Chez les nouveau-nés, des événements indésirables graves associés aux soins, dont des erreurs de prise en charge, sont responsables de décès mais seraient parfois évitables, observe mercredi la Haute Autorité de santé (HAS), qui formule dix préconisations pour une meilleure sécurité.
Selon cette première analyse au niveau national, la HAS a noté que 57 % des événements indésirables graves associés aux soins concernant ces nouveau-nés étaient majoritairement évitables ou probablement évitables, selon les professionnels de santé qui les ont déclarés.
Failles humaines et organisationnelles
Sur 328 déclarations d’événements indésirables liés aux soins, reçues entre début mars 2017 et fin mai 2024, plus de la moitié a concerné un décès, près d’un tiers une mise en jeu du pronostic vital et 15 % un probable déficit fonctionnel permanent (par exemple, des nécroses cutanées et séquelles neurologiques).

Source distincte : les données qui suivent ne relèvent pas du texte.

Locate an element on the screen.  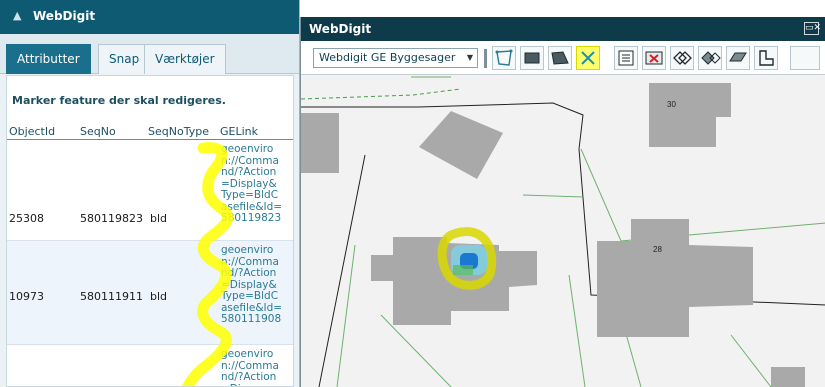
layer-select: Webdigit GE Byggesager ▼ is located at coordinates (396, 58).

Des mesures, principalement humaines ou organisationnelles (demande d’un autre avis, communication entre soignants, formation), qui auraient pu empêcher la survenue de tels événements ou limiter leurs conséquences, n’ont souvent pas été appliquées.

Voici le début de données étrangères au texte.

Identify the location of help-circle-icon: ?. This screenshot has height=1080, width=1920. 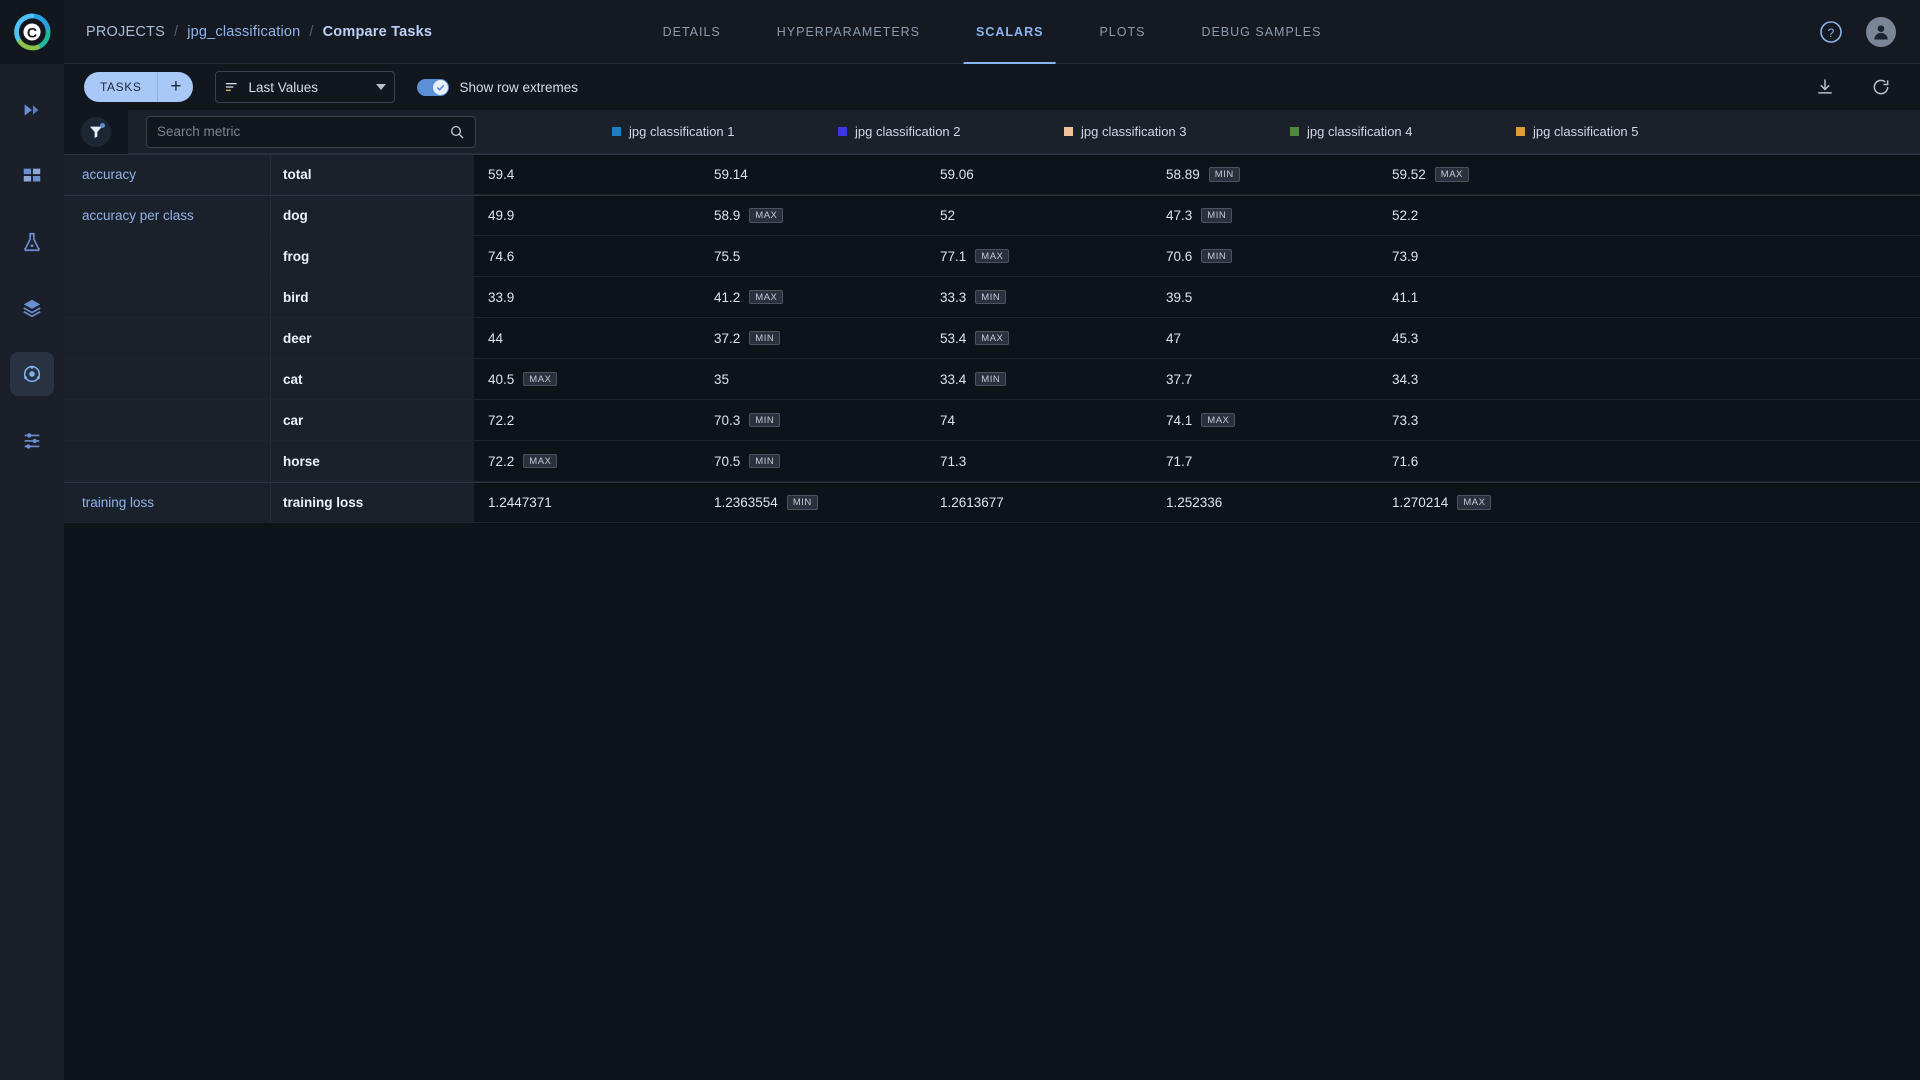
(1831, 32).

Les erreurs liées à la prise en charge obstétricale (défauts de surveillance ou d’interprétation du rythme cardiaque fœtal notamment), aux soins ou à l’organisation des soins (dont les infections associées) ou aux médicaments représentent les causes immédiates les plus déclarées de ces événements indésirables graves.

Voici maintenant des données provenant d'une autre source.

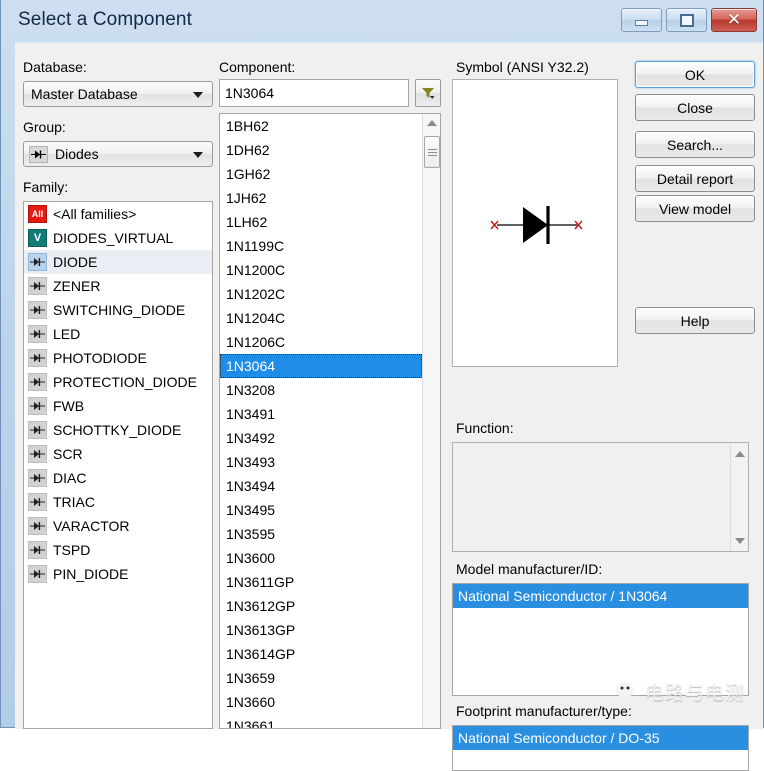 The height and width of the screenshot is (771, 764). I want to click on family-list-item: SWITCHING_DIODE, so click(118, 310).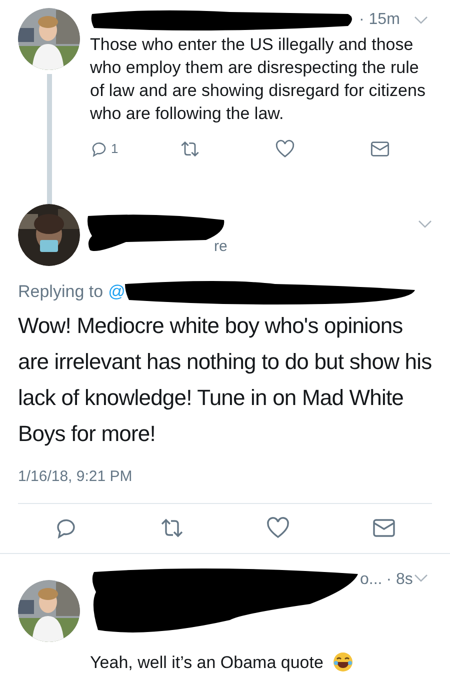 The width and height of the screenshot is (450, 697). What do you see at coordinates (61, 292) in the screenshot?
I see `replying-to-label: Replying to` at bounding box center [61, 292].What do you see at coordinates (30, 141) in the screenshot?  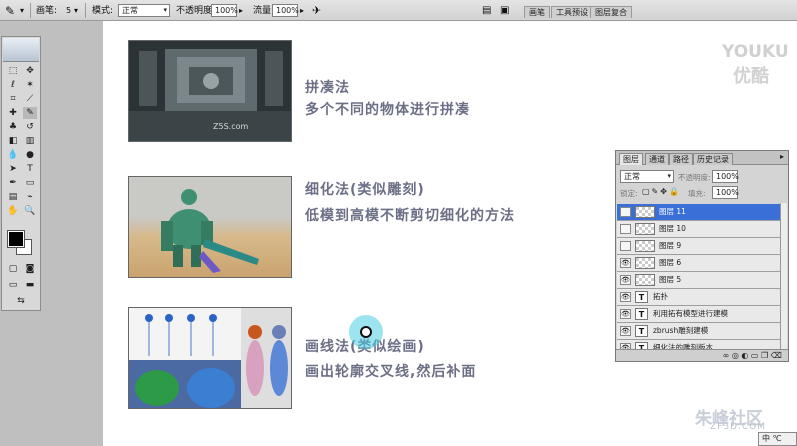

Pour les causes profondes, il s’agit principalement de facteurs liés aux patients (notamment l’état de santé du nouveau-né et de la mère), aux tâches à accomplir (protocole incomplet voire absent, ou méconnu des professionnels), à l’équipe (défaut de communication, etc.) ou aux soignants (stress généralement lié à la charge de travail, etc.), détaille l’autorité de santé.